Judge Raymond L. Pianka

Raymond L. Pianka, judge of Cleveland’s Housing Court, died suddenly at the age of 65 early Sunday morning, January 22. As the city’s housing court judge for over two decades, Ray became something close to a legend among people engaged in fighting neighborhood decline and abandoned properties, not just in Cleveland but across the United States.

Ray took on predatory lenders, irresponsible property owners, even city officials if he felt they were not doing right by the city he loved and its people. For Ray, the administration of justice was not an end in itself, but a means toward making conditions better for Cleveland’s people.

Under his leadership, Cleveland’s Housing Court became a remarkable institution, where the goal was not to punish people, but to resolve issues, and foster greater compliance with the city’s housing codes and ordinances, a model for others around the country. To get a sense of the many different ways in which he pursued that goal, as well as get a lot of good ideas to apply in one’s own community, anyone concerned with problem properties should read the description of the Housing Court’s initiatives on its website.
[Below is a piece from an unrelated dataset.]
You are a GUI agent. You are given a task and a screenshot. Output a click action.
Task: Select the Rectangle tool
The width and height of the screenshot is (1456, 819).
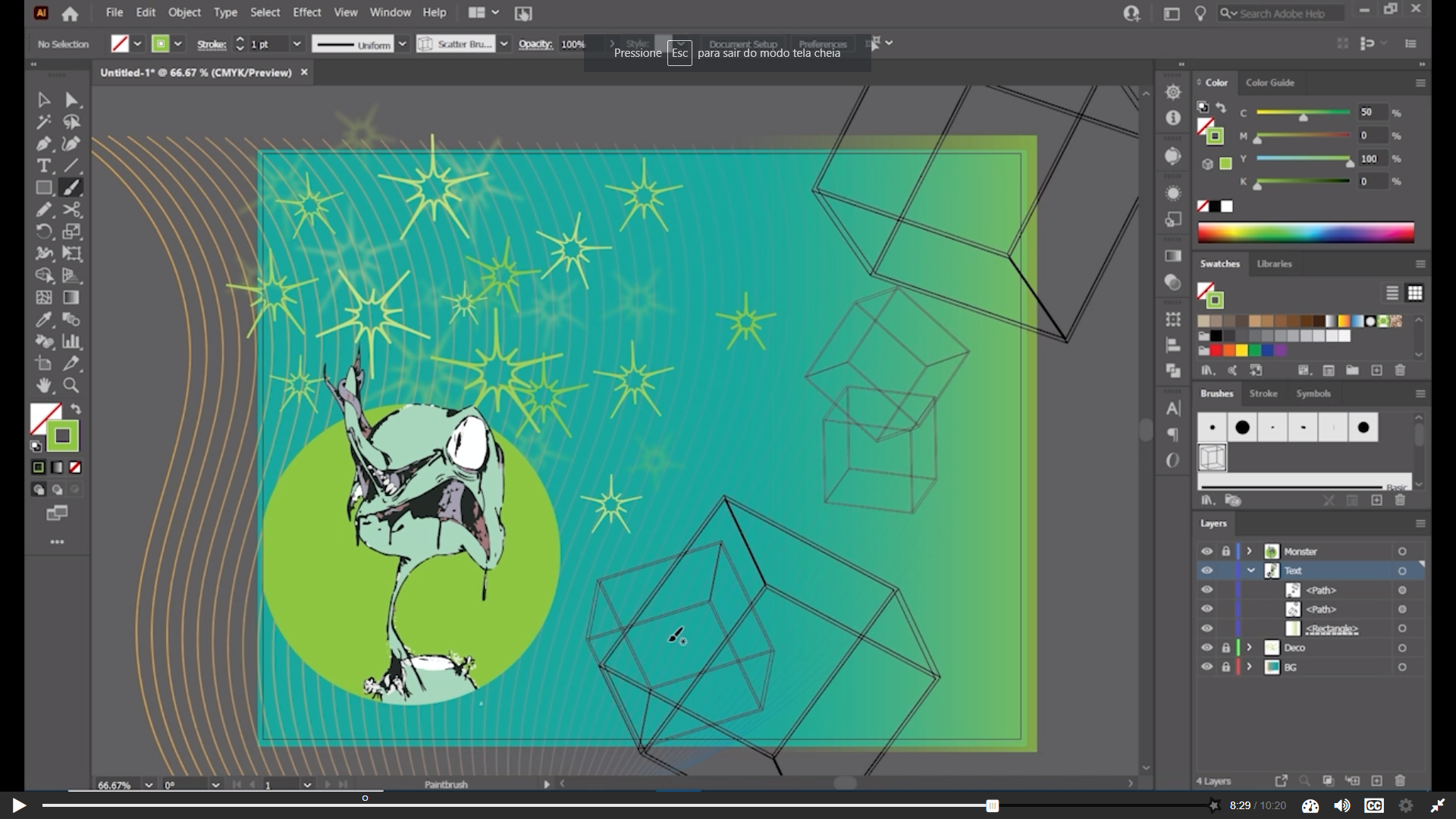pyautogui.click(x=44, y=188)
Part of the reason Ray was such a good judge was that he was also a warm, caring person, who retained his ability to get angry at injustice yet could also be a delightful dinner companion, always open to the unexpected. I remember him telling me with delight how on a lark, he’d had his DNA tested, and learned that he had what’s known as the ‘priestly’ marker, a marker strongly associated with descendants of the ancient Jewish priestly tribe, the Cohanim. He then remembered his grandmother telling him that in their ancestral village in Poland there was a street of Catholic Piankas, and a few blocks away, another street full of Jewish Piankas. Ray was a proud Polish Catholic, but it tickled him to think that deep down inside he might actually have Jewish forebears.

For Ray Pianka, Housing Court was as much a calling as a job. His life and work will stand as a model of public service for anyone who cares about the well-being and future of their community. We will miss him, but we will remember all that he did.